# [WHAT NEEDS TO BE DONE]
Copy only the part of the data that runs from the line containing "Viewport: 882px width, 548px" through the end of the data, word for word. Leave the pictures out.
* * * * * * *
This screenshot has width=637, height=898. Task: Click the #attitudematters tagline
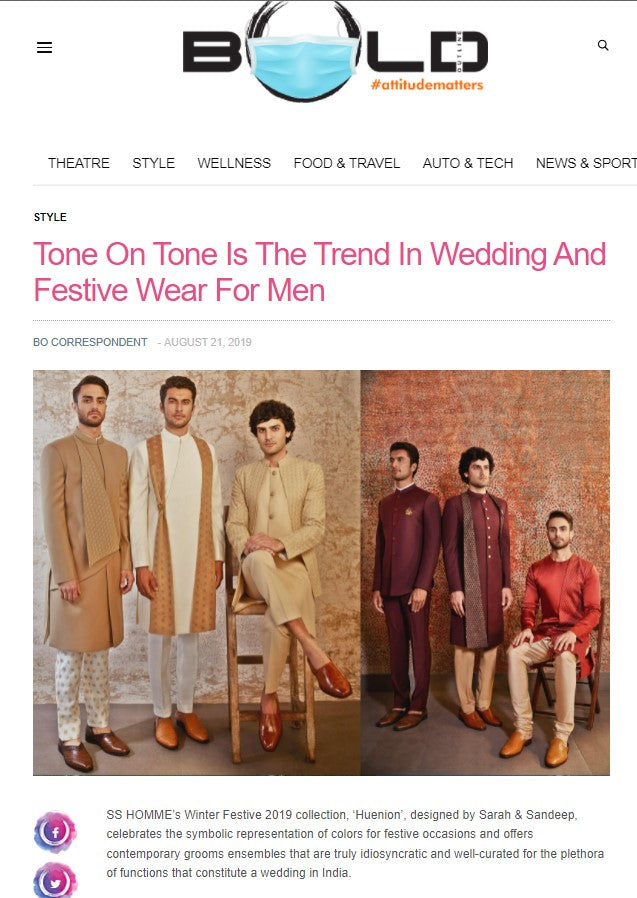[427, 85]

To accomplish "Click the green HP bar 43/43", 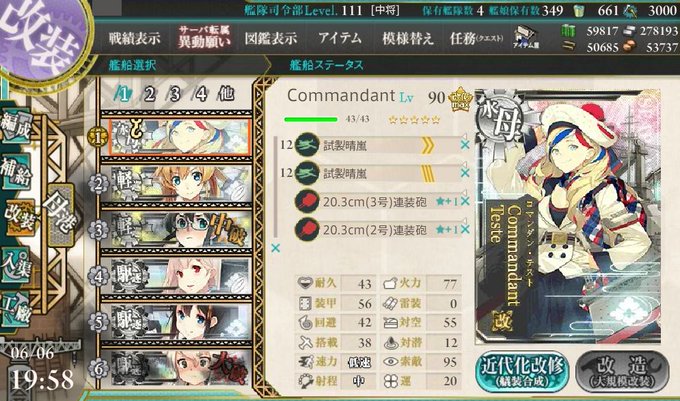I will click(311, 119).
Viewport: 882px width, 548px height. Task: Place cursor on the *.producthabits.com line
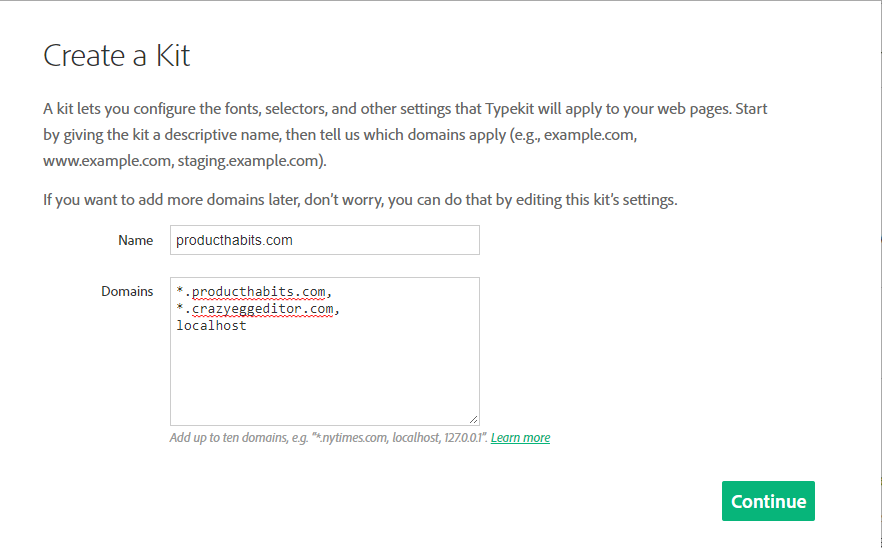tap(254, 291)
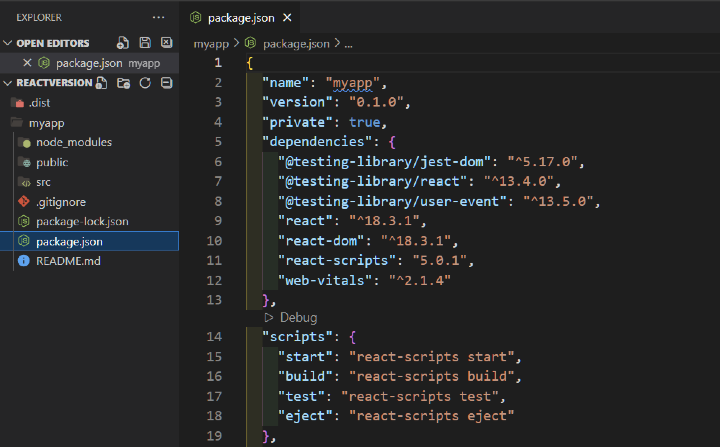Viewport: 720px width, 447px height.
Task: Open the Explorer more actions menu
Action: 158,17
* * * * * * *
# [SOLUTION FOR THIS EXERCISE]
Viewport: 882px width, 548px height. Task: Place cursor on the *.producthabits.com line
tap(254, 291)
Viewport: 720px width, 447px height.
Task: Open the Explorer more actions menu
Action: 158,17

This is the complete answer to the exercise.